Motty: I would like to reiterate that there are many users using the Braavos mobile terminal, so we also focus on the mobile experience. The number of users using browser plug-ins is also growing. So for the experience of both user groups, our hardware signer uses the built-in security subsystem on the device to protect your account, such as the Secure Enclave of the iPhone and the Titan HSM of Android. The computer can also set up a dedicated, isolated system that is completely separated from the application processor to generate private keys and sign information. There will be no conflict between the mobile terminal and the computer terminal, and we also encourage users to use the Braavos wallet on different devices.
Regarding the update of the hardware signer. Since the private key of the hardware signer system is unknown to anyone, not to the user or the application itself, it is seamlessly connected just like the update and upgrade of applications and protocols, and no user operation is required.
In addition, we also envisioned another scenario: when the user changes the device, we designed two solutions. The first solution is to transfer the hardware signature to the new device by scanning the QR code set in the old device and approve this operation on the chain. It should be noted that once the user transfers to the new device, the old device will no longer have access rights. The second solution is a compromise. We currently retain the option to allow users to send approval requests through mnemonics and give them four days to regain control of their wallets. When an attacker steals the wallet and intends to transfer assets, the user restores the wallet through the mnemonic and cancels the malicious request to ensure the safety of the assets. The above are two solutions provided by Braavos. We support users to update and upgrade their devices because Braavos will ensure the safety of user assets.
Moderator: If a thief steals and hacks into my device, when I use the mnemonic phrase to request to delete the wallet, can the thief cancel the request? How can I ensure the safety of my assets?

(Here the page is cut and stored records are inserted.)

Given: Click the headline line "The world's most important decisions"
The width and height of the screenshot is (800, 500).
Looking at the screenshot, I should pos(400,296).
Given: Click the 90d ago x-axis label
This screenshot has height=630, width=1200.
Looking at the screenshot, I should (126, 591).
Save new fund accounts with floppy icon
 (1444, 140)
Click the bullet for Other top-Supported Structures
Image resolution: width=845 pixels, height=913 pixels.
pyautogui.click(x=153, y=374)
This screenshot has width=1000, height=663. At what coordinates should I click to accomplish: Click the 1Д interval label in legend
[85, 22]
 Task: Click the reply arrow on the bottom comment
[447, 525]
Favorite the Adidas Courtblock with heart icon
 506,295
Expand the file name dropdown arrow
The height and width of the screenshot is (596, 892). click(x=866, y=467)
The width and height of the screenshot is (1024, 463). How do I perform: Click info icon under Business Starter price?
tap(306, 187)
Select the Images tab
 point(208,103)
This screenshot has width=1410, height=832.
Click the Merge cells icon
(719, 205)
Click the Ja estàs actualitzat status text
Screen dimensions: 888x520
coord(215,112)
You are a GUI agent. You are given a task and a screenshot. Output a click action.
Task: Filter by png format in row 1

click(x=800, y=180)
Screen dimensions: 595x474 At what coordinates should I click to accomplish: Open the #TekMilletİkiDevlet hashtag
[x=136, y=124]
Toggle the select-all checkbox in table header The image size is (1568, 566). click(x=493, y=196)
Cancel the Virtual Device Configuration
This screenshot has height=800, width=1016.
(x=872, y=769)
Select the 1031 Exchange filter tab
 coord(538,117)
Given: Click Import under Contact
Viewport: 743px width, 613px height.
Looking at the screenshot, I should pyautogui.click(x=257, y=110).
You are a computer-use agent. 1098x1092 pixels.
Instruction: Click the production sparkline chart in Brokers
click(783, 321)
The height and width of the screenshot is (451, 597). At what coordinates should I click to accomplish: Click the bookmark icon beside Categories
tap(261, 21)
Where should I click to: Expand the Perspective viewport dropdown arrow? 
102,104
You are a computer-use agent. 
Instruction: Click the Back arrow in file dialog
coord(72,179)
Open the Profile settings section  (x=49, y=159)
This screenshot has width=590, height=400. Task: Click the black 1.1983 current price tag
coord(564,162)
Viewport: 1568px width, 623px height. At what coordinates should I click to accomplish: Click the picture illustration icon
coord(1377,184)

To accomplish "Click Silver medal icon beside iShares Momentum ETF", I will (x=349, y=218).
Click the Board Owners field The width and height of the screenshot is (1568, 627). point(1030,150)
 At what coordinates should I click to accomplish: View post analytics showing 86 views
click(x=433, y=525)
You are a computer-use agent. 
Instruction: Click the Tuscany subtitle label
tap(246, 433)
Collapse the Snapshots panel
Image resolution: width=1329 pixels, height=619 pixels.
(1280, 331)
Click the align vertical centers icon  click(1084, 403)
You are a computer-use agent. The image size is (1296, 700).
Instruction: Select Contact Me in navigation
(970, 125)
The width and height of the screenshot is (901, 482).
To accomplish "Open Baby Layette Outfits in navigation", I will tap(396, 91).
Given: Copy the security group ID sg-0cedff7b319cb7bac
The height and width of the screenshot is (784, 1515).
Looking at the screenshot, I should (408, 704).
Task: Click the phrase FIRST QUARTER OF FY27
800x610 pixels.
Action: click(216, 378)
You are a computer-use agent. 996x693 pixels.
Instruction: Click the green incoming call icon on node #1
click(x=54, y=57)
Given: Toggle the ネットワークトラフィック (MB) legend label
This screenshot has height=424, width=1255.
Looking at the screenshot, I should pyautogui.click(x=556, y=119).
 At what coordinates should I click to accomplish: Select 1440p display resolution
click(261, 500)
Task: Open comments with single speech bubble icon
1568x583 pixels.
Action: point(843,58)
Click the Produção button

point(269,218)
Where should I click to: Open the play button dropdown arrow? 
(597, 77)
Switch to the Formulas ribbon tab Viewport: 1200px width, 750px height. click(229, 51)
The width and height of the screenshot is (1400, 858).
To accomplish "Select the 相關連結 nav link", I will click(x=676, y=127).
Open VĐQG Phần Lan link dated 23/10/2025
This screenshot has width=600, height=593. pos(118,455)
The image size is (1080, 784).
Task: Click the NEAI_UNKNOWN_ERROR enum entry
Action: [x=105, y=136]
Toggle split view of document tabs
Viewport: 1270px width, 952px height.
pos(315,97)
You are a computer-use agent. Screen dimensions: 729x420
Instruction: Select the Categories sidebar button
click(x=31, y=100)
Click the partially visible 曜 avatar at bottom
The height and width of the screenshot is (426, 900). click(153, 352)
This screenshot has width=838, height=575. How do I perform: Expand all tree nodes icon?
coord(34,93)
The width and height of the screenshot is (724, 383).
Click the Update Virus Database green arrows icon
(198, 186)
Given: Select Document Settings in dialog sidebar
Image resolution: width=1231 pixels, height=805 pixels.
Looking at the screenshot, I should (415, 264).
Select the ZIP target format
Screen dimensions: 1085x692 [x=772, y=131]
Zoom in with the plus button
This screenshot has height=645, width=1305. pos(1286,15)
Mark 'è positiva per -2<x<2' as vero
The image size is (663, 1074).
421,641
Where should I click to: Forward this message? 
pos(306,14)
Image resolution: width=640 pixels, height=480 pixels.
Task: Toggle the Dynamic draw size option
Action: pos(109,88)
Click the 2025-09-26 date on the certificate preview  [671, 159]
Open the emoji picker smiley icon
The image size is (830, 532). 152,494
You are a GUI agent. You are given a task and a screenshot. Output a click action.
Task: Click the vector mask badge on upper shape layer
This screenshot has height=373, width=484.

Motty: Yes, we have considered this, so the premise of the hardware signer is that it is supported by the security module on the user's device, which is a completely separate subsystem with built-in biometrics. To approve transactions, the user's fingerprint or facial recognition is required, and even if the device is stolen or hacked, the security module cannot be accessed to initiate transactions on behalf of the original user. For example, the security chip inside the iPhone is called the "Secure Enclave", and it has never had a major vulnerability until the data incident in 2018. A group of attackers gained control of the phone and went to great lengths to tamper with the data, but even then they could not sign transactions on behalf of the original user. Now, four years later, there is still no way to break the iPhone's security chip, and the same is true for the Titan HSM in Android phones. These security modules are tested every day by companies and governments around the world, and no one has yet broken them, so these time-tested modules are very secure. If someone can hack into your phone, it's already a government-level attack. Then he needs to spend days or even weeks bypassing Google and other security verification. And as mentioned before, this has not happened in four years. The dual protection of hardware signature and biometrics should give users peace of mind.